As folks in the comments have said, you're likely to hit limit issues if the volume is sufficiently high. There are two solutions I've used for this. The first solution sounds close to what you're trying to do, so I'll present it first. The second I've found to be more reliable, but it may take some refactoring on your part.
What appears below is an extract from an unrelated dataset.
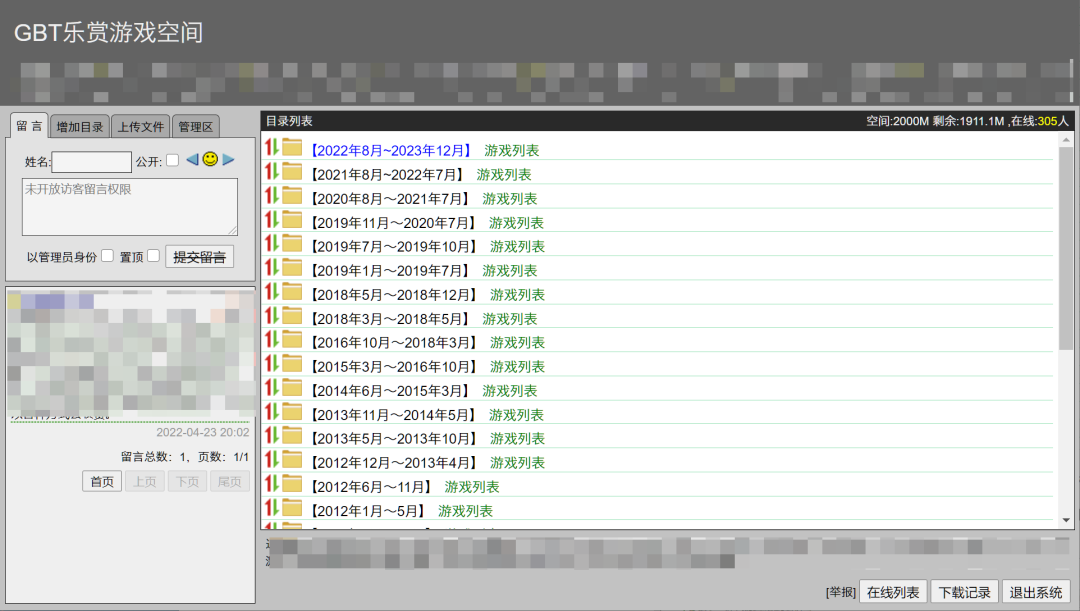Click the right blue arrow icon
The width and height of the screenshot is (1080, 611).
(228, 159)
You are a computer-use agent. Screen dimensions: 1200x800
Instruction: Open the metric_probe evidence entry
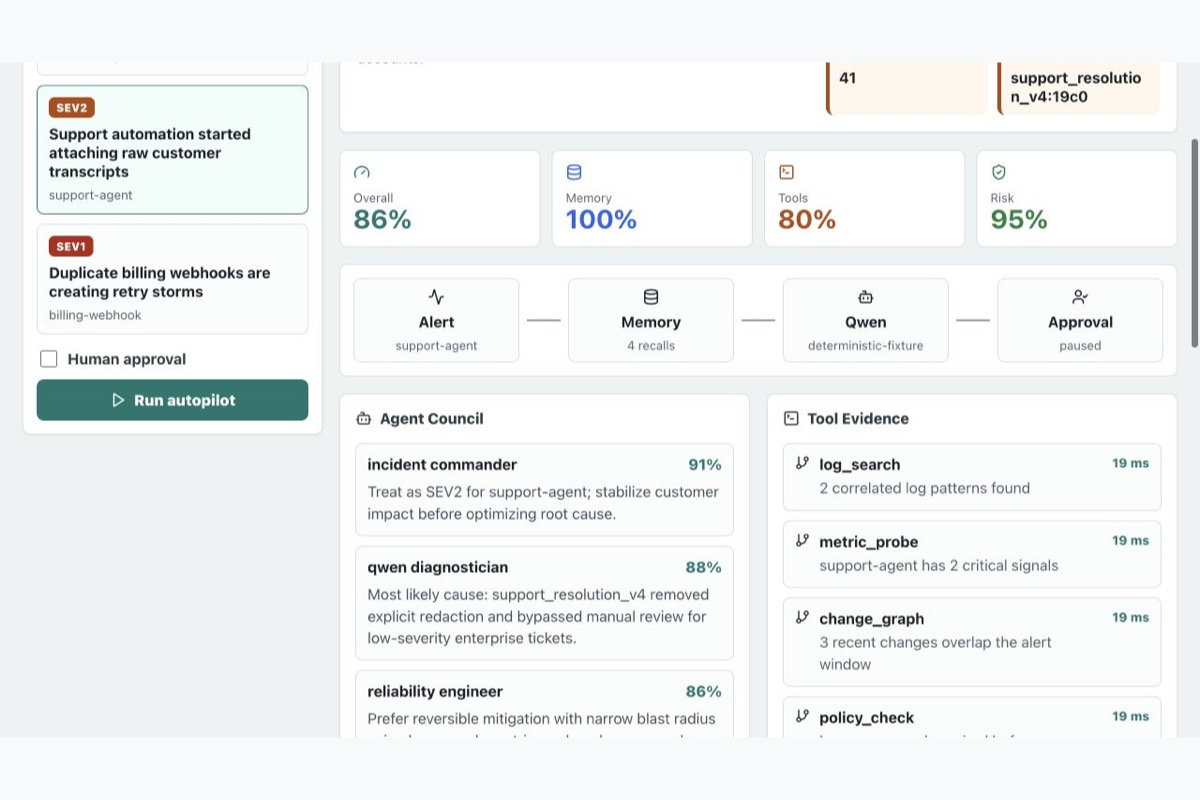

First solution is to use a Queueable instead of a batch job. Queueables allow you to pass arbitrary data from one asynchronous job to another, as opposed to a flat list of records. So what you can do is create a Queueable that holds everything that you want to process, and only do as much as you want each time it runs.
@AuraEnabled
public static string batchChangeItemStatus(Map<String, Map<String, Object>> filters, String status){
List<Item__c> items = getSearchedItems(filters);
System.debug(items);
List<String> sellerIds = getSellerIds(items);
System.debug('sellerIdBatch ====>' + sellerIds[0]);
QueueableApexListItems q = new QueueableApexListItems(getCsvItems(items, status), sellerIds);
return System.enqueueJob(q);
}
public class QueueableApexListItems implements Queueable {
public List<Item__c> csvItems { get; private set; }
public List<String> sellerIds { get; private set; }
public Integer sellerIdx { get; private set; }
public Integer itemIdx { get; private set; }
public QueueableApexListItems(List<Item__c> csvItems, List<String> sellerIds) {
this.csvItems = csvItems;
this.sellerIds = sellerIds;
this.sellerIdx = 0;
this.itemIdx = 0;
}
public void execute(QueueableContext x) {
if (this.sellerIdx == this.sellerIds.size() || csvItems.isEmpty()) return;
Id sellerIdBatch = sellerIds[this.sellerIdx];
// process end of a seller
if (this.itemIdx == this.csvItems.size()) {
// do any final processing
this.itemIdx = 0;
this.sellerIdx++;
System.enqueueJob(this);
}
// process item for seller
else {
Item__c csvItem = csvItems[this.itemIdx];
// perform processing
this.itemIdx++;
System.enqueueJob(this);
}
}
}
The queueable allows you to re-enqueue itself from within its own run. You are able to enqueue exactly one queueable from inside the running context of a queueable, so this allows you to create a chain of asynchronous processes that run one after another. Since you're talking about multiple batch jobs, which themselves would contain multiple records to process, my working assumption in the code above is that you're trying to "loop through" each seller for each item. So I demonstrated how to manage that complexity in a single queueable using two arrays, and two indices.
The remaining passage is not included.